Da quanto mi ricordo, nella mia vita il latte c’è sempre stato. Per colazione non poteva mancarmi, con il caffé (o il cacao, quando ero una bimba) e i biscotti. A volte è stato persino la mia cena: latte caldo e pane raffermo. Buonissimo. La più grande coccola della mia vita.
Per me, una vita senza latte, non era contemplabile. Era un bisogno, una necessità. Quando mi succedeva per qualche motivo di non berlo a colazione, puntualmente, anche se pranzavo, alle 15 mi assaliva un mal di testa terribile e dicevo: ecco, questo è perché a colazione non ho bevuto il latte! Io senza latte non posso vivere!
Sembra tanto una dipendenza, vero?
E intorno a me tante persone non la vivevano allo stesso modo. Stavano benissimo anche senza latte. Quindi, pensavo, se possono farcela gli altri, a vivere senza latte, posso farcela anche io.
Anzi, moltissime persone intorno a me mi raccontavano quanto stavano meglio dopo aver abbandonato il latte, che si sentivano più leggere perché il latte è complesso da digerire, è pesante. Ma soprattutto che si erano resi conto di stare meglio solo dopo averlo fatto. Cocciuta e curiosa come sono, l’esperienza di abbandonarlo per vedere l’effetto che faceva mi tentava sempre di più.
Un mesetto fa allora ho raccolto le mie piccole forze e ho deciso di smettere per un po’ di bere latte vaccino, sostituendolo con quello di soia (schifo), di riso (molto meglio), di mandorla o avena. Hanno un sapore completamente diverso, lontanissimo da quello del latte di vacca. Non lo sostituiscono affatto, se devo essere sincera. E’ proprio tutta un’altra cosa.
E ce l’ho fatta.
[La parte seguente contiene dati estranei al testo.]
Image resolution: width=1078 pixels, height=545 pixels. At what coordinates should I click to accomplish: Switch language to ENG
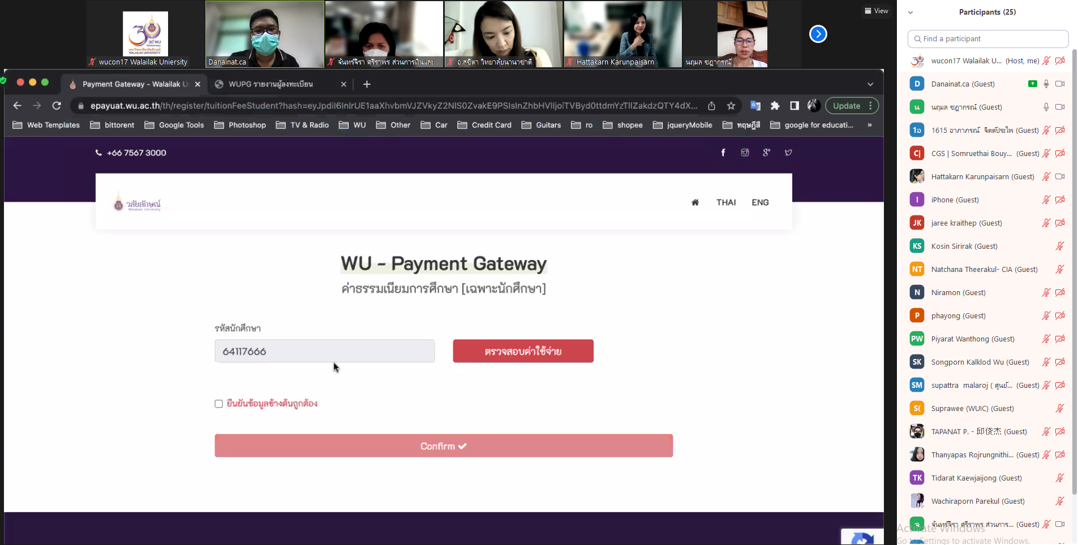pyautogui.click(x=760, y=202)
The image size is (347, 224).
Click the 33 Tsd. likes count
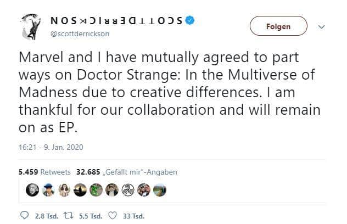point(133,216)
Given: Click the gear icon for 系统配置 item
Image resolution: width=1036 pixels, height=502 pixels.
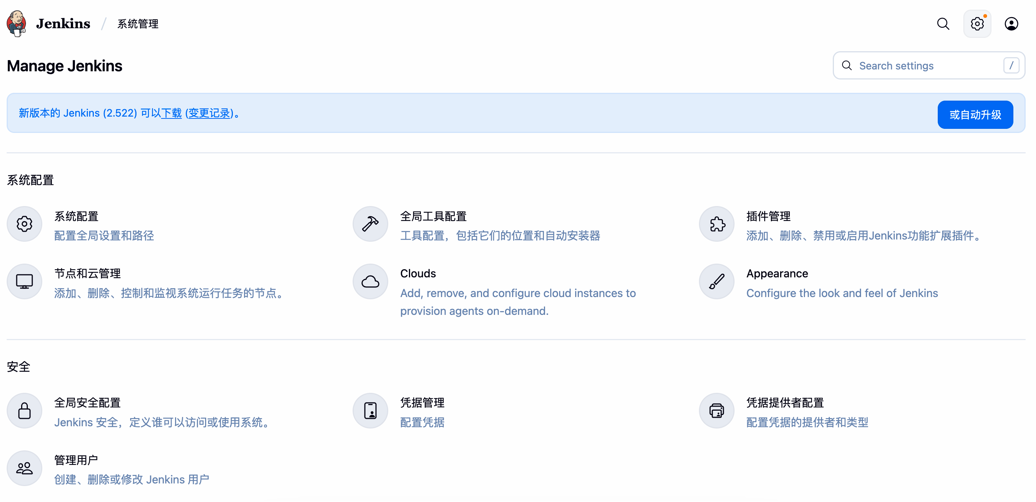Looking at the screenshot, I should (24, 224).
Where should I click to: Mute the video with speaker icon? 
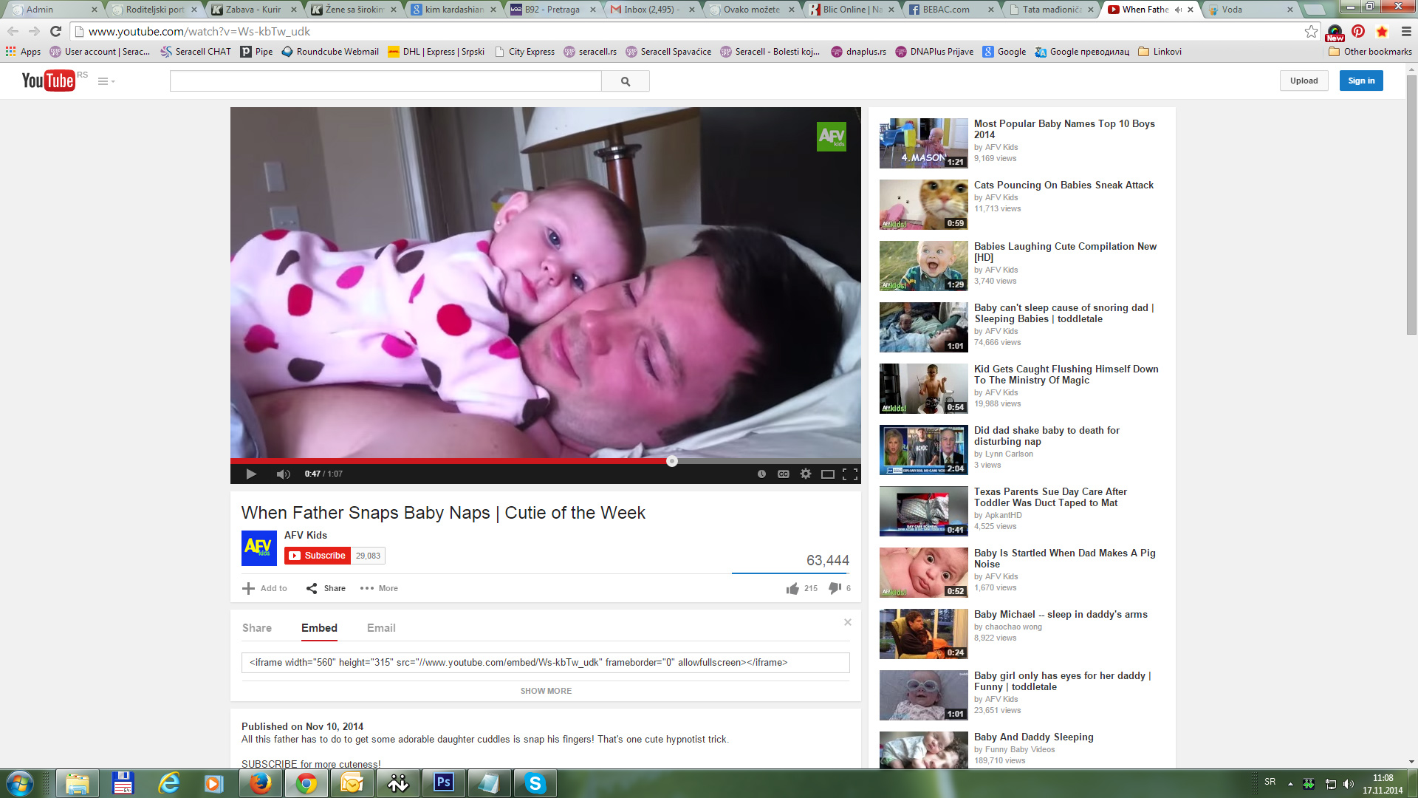click(283, 474)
Nessun mal di testa.
Ho capito una cosa importante: posso vivere senza latte. La mia mente può vivere senza latte.
Ho cambiato un’abitudine e ho capito che posso sempre scegliere.
Ora posso scegliere se bere latte vaccino, o di riso, o di avena.
Non è più un bisogno, è una scelta consapevole e felice. E questa esperienza mi ha regalato un grande senso di me, di forza, di libertà.
Nel metodo Mindfulness questo esercizio viene chiamato DISABITUATORE.
“I disabituatori si basano su pratiche semplicissime che, come suggerisce il nome, rompono le abitudini che ti possono intrappolare nelle modalità negative del pensiero; ti tirano fuori dai binari vecchi e usurati, dandoti nuove vie ampie ed eccitanti da esplorare. Per farlo, sfruttano un’altra cosa che si capisce meditando: cioè che è difficile essere curiosi e infelici allo stesso tempo.” (Cit. Metodo Mindfulness, Mark Williams – Danny Penman)
Provate a cambiare una vostra abitudine. Cominciate da quelle piccole e stupide: fare una strada diversa per andare a lavoro, cambiare sedia a tavola. Poi buttatevi in qualcosa di più “impegnativo”, una di quelle cose per cui dite: io senza… non posso vivere. E scoprirete che potete vivere senza … perché c’è altro oltre… e che la cosa più bella è scegliere ogni giorno tra … e un’altra cosa.